_EXERCISE DETAILS_
Turn everything from the row with "Viewport: 648px width, 577px" down to the row with "(1085, 125)", both included, into a two-column CSV with the headers input and output. Each row's text and its answer go in one quoted field apiece, with line breaks replaced by spaces.

_RECORDS_
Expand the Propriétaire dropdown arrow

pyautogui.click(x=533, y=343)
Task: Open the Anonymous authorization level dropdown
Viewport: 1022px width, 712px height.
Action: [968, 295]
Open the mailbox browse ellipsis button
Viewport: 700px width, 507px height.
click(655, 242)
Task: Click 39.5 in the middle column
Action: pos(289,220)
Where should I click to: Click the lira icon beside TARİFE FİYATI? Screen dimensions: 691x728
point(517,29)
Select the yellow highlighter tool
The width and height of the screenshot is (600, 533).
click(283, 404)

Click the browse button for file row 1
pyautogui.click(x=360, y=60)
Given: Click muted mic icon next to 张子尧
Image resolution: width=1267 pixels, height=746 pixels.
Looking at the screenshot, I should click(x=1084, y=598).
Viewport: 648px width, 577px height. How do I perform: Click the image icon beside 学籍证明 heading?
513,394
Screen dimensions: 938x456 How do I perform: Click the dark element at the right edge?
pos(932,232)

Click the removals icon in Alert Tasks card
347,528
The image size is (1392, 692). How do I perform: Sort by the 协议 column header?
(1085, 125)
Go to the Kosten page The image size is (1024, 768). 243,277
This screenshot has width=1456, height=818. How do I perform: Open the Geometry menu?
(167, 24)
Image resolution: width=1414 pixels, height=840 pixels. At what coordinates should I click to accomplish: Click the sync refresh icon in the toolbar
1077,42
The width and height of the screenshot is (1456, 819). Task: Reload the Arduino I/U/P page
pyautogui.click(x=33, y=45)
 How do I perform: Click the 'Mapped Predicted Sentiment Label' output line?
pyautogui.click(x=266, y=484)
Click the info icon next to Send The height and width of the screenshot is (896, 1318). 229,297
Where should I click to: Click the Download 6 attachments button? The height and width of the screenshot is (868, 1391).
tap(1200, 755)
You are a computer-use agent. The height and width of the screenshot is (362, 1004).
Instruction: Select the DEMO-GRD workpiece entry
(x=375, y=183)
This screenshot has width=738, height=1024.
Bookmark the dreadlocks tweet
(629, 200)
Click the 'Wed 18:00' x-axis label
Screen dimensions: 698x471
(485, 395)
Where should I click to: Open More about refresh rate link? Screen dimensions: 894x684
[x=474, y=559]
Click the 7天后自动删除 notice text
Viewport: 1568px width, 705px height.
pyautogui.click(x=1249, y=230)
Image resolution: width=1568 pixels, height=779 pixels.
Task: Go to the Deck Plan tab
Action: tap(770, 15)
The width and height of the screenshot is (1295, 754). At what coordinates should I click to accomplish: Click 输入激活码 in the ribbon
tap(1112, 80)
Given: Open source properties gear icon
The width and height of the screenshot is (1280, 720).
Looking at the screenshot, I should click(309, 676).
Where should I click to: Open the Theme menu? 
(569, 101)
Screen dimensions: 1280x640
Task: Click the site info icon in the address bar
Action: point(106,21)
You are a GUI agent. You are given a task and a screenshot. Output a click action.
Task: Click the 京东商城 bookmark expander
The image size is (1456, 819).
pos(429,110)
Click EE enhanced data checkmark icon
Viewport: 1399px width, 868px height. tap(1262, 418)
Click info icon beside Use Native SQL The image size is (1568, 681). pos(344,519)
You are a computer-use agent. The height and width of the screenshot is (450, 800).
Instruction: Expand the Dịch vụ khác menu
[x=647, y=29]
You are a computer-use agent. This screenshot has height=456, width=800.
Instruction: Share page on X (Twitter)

_TASK SOLUTION_
input,output
"Viewport: 648px width, 577px height. How do I perform: Click the image icon beside 学籍证明 heading?","513,394"
"Screen dimensions: 938x456 How do I perform: Click the dark element at the right edge?","pos(932,232)"
"Click the removals icon in Alert Tasks card","347,528"
"The image size is (1392, 692). How do I perform: Sort by the 协议 column header?","(1085, 125)"